§ WORK ORDER
Your copy should hold only the lines from the one containing "850x677 pixels. At" through the final line of the entries, exactly as written, with no pictures.

(RECORDS FOR THE TASK Opens)

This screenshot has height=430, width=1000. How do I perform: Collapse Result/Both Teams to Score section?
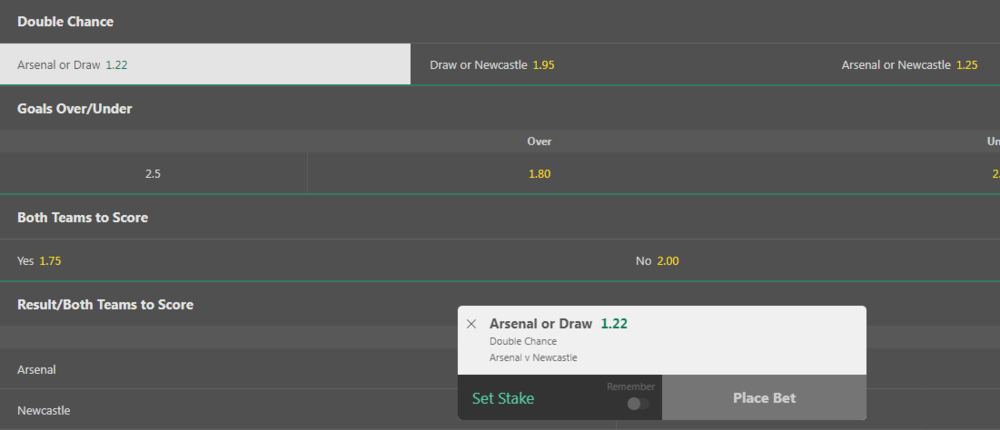[x=105, y=304]
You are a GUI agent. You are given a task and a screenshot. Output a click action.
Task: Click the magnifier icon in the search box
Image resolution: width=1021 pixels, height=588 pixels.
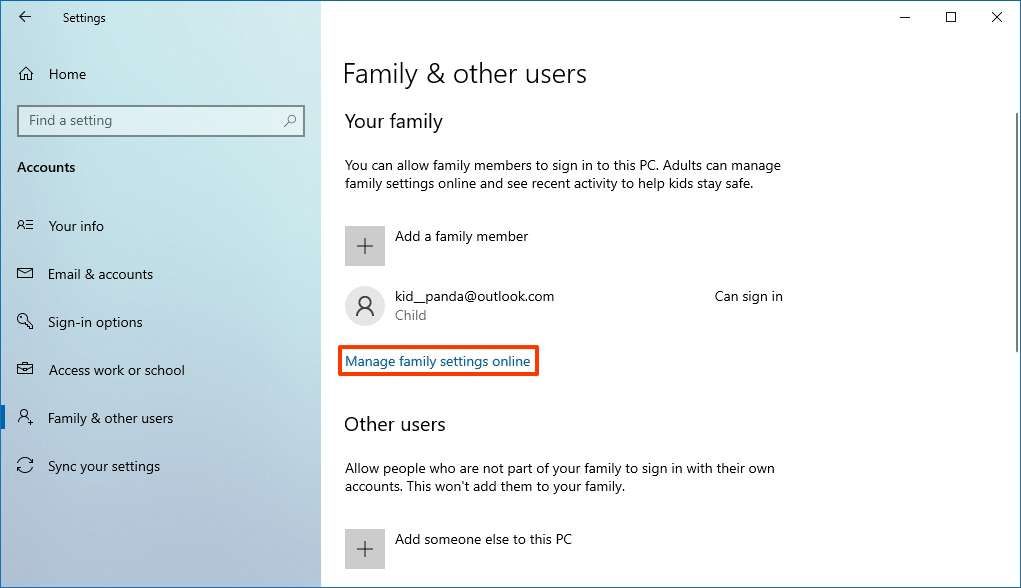pyautogui.click(x=289, y=120)
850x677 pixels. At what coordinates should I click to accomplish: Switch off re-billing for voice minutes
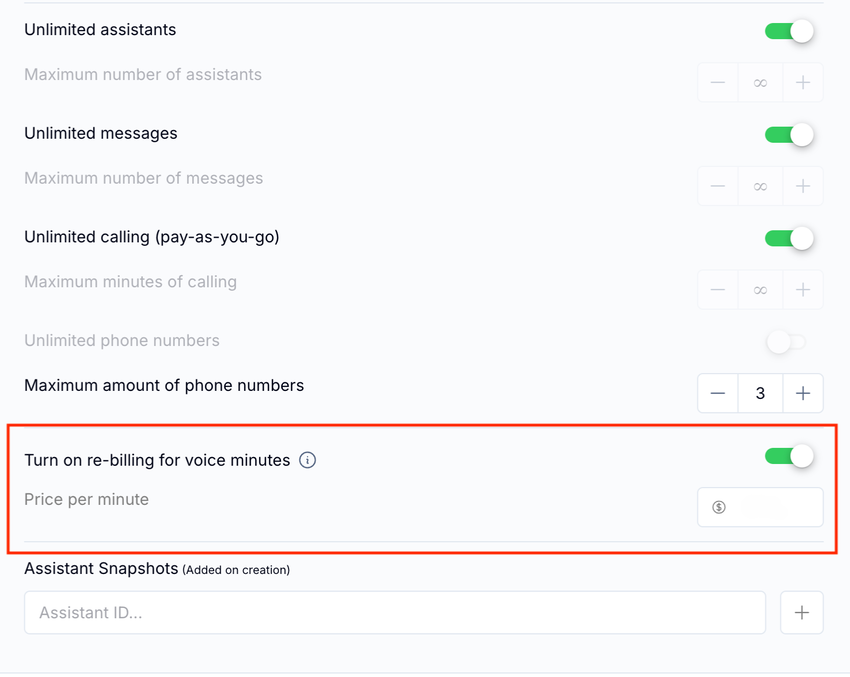pyautogui.click(x=789, y=457)
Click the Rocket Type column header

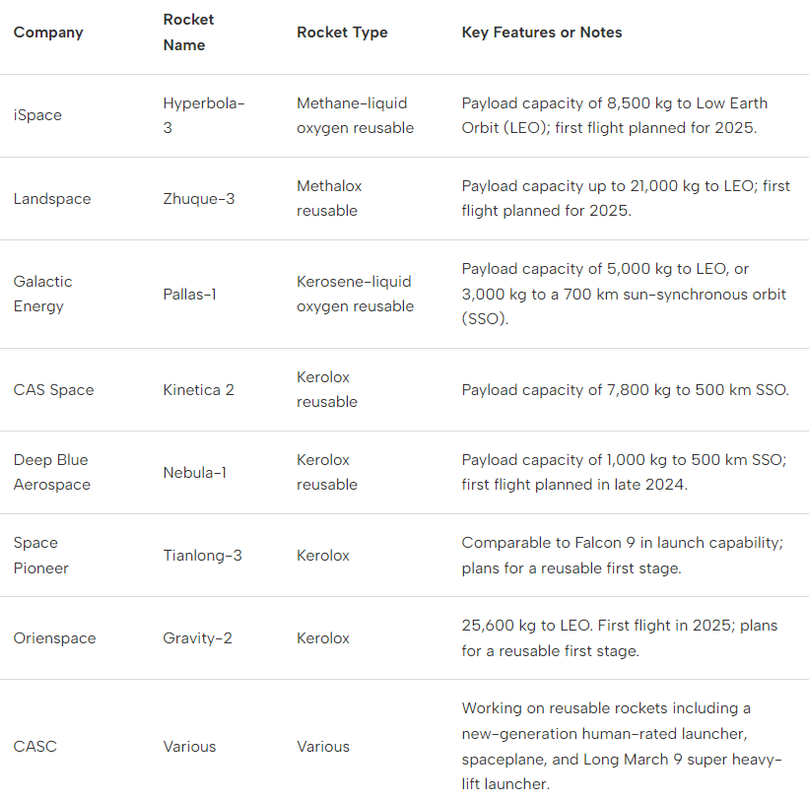pyautogui.click(x=341, y=33)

(RECORDS FOR THE TASK Closes)

§ ANSWER BOX
850x677 pixels. At what coordinates should I click to accomplish: Switch off re-billing for voice minutes
pyautogui.click(x=789, y=457)
Click the Rocket Type column header

pyautogui.click(x=341, y=33)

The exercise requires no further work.